With the popularity of SAS Grid Manager, this question often comes up: which clustered or shared file system should we use with the multiple nodes of the SAS Grid? This is a question that needs to be thought through very carefully because the amount of time and effort to fix an incorrect or poor performing clustered file system is very significant with today’s large data implementations of SAS.

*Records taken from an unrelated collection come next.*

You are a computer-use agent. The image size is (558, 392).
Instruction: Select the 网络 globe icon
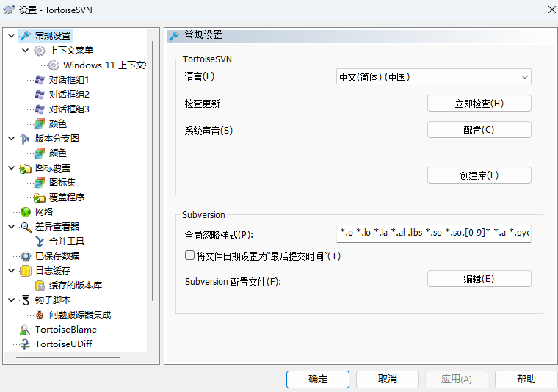coord(25,212)
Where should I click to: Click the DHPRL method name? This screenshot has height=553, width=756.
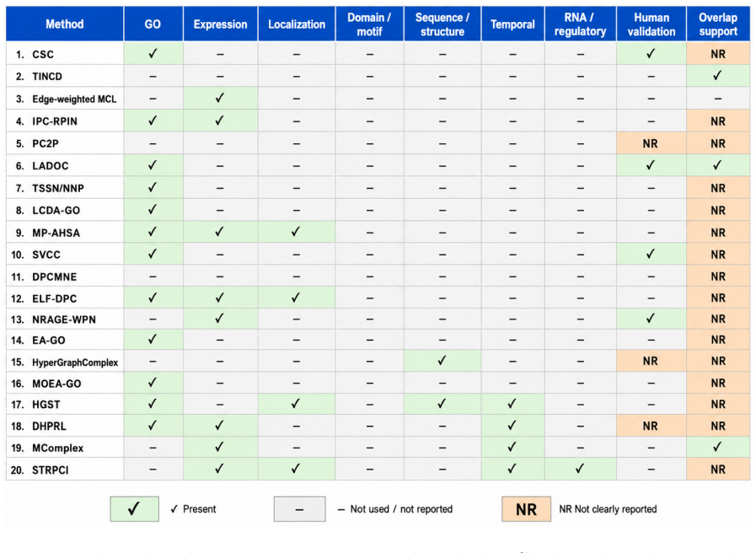(x=49, y=427)
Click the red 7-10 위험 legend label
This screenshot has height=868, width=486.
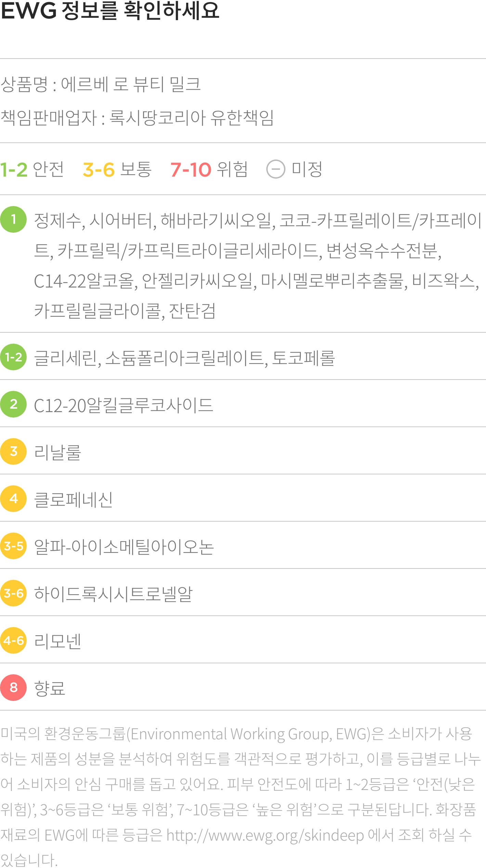click(209, 169)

The SAS Global Forum 2013 paper A Survey of Shared File Systems describes which characteristics determine whether the clustered file system is a good fit for your environment and how to choose the one that meets your needs. According to the authors, the important characteristics of clustered or shared file systems with respect to SAS performance include:
- whether the file system data is retained in memory in a local file cache
- its handling of file system metadata
- implications for the physical resources
This paper also covers the pros and cons of several clustered file systems that we have tested here at SAS. Please note that although the Veritas clustered file system (VxFS) is not discussed in the paper, this file system works very nicely with SAS Grid.
Please note the information regarding the common clustered file systems for Windows, as well as recent recommendations for the GFS2 file system from Red Hat. We have encountered some performance issues with these file systems.
There are other white papers listed in the SAS Usage Note: A list of papers useful for troubleshooting system performance problems that go into more details on how to configure clustered file systems like IBM’s GPFS. These papers are written based on the work we have done with IBM and several very large SAS customers. You may want to bookmark this page and check it occasionally for new content. Additional papers will be added as they become available.